Bactrian camels shed large quantities of Middle East respiratory syndrome coronavirus (MERS-CoV) after experimental infection*

Dromedary camels play a significant part in the circulation and the zoonotic transmission of Middle East respiratory syndrome coronavirus (MERS-CoV). Researchers demonstrated that Bactrian camels are also susceptible to MERS-CoV infection and shed large quantities of infectious virus in nasal secretions. 
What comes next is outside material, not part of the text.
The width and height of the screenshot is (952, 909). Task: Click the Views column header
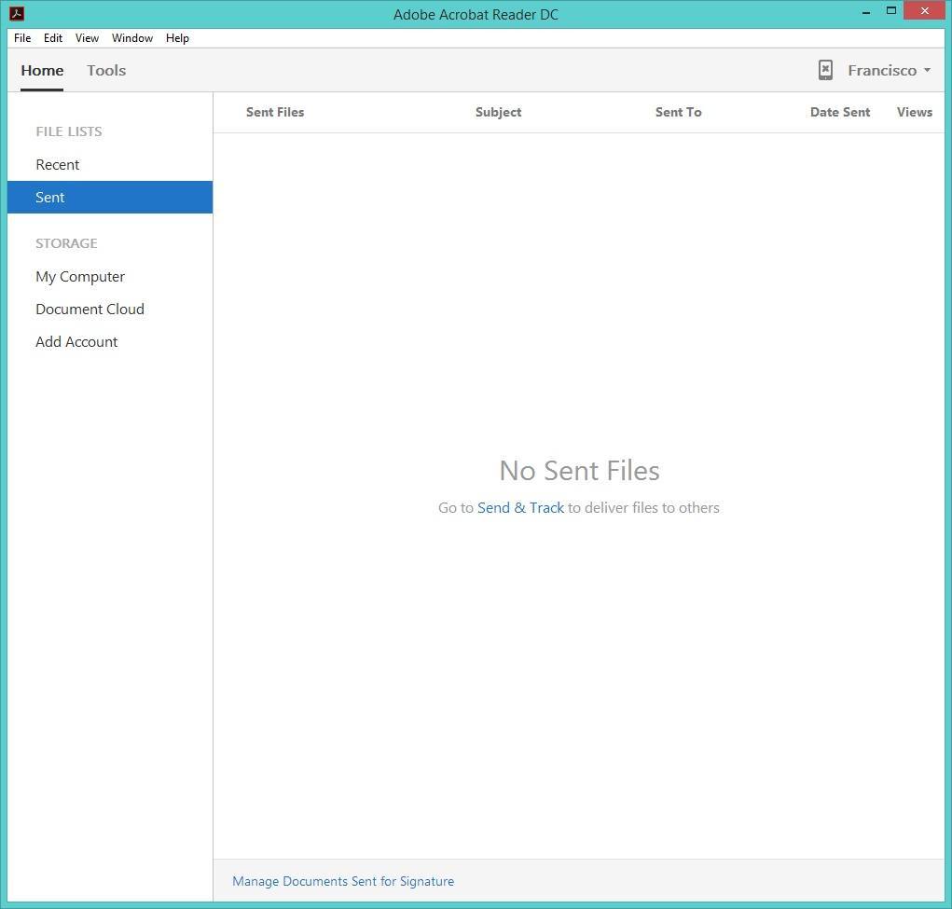[x=914, y=112]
Risk Factors for MERS-CoV Seropositivity among Animal Market and Slaughterhouse Workers, Abu Dhabi, United Arab Emirates, 2014–2017

The study investigated risk factors for Middle East respiratory syndrome (MERS) seropositivity in animal market and slaughterhouse workers at a site previously associated with zoonotic transmission of MERS. Given the large number of camels present, including many young camels, and the mixing of camels from multiple sources, this site probably facilitates MERS transmission among camels. Results demonstrated a relatively high MERS seroprevalence in workers at this site, ranging from six percent to 19 percent at each round across all occupations. 

Molecular Evidence of Human Monkeypox Virus Infection, Sierra Leone

Monkeypox virus is a zoonotic disease endemic to Africa. In 2017, research confirmed a case of human monkeypox virus in Sierra Leone by molecular and serologic methods. Sequencing analysis indicated the virus belongs to the West African clade and data suggest it was likely transmitted by wild animals.

‘Sentinel chickens’ implicate Florida Panhandle as epicenter for Eastern equine encephalitis virus in US

The study revealed extensive genetic diversity as well as spatial dispersal of EEEV within Florida. Additionally, Das and colleagues observed more clustering of the disease in the Panhandle region. The findings, they said, indicate that EEEV is present year-round in the Florida Panhandle and that the region could be “seeding” EEEV epizootics in the rest of the state and the Northeastern US.

Pneumonic Plague in a Dog and Widespread Potential Human Exposure in a Veterinary Hospital, United States

In December 2017, a dog that had pneumonic plague was brought to a veterinary teaching hospital in northern Colorado. Several factors, including signalment, season, imaging, and laboratory findings, contributed to delayed diagnosis and resulted in potential exposure of >116 persons and 46 concurrently hospitalized animals to Yersinia pestis.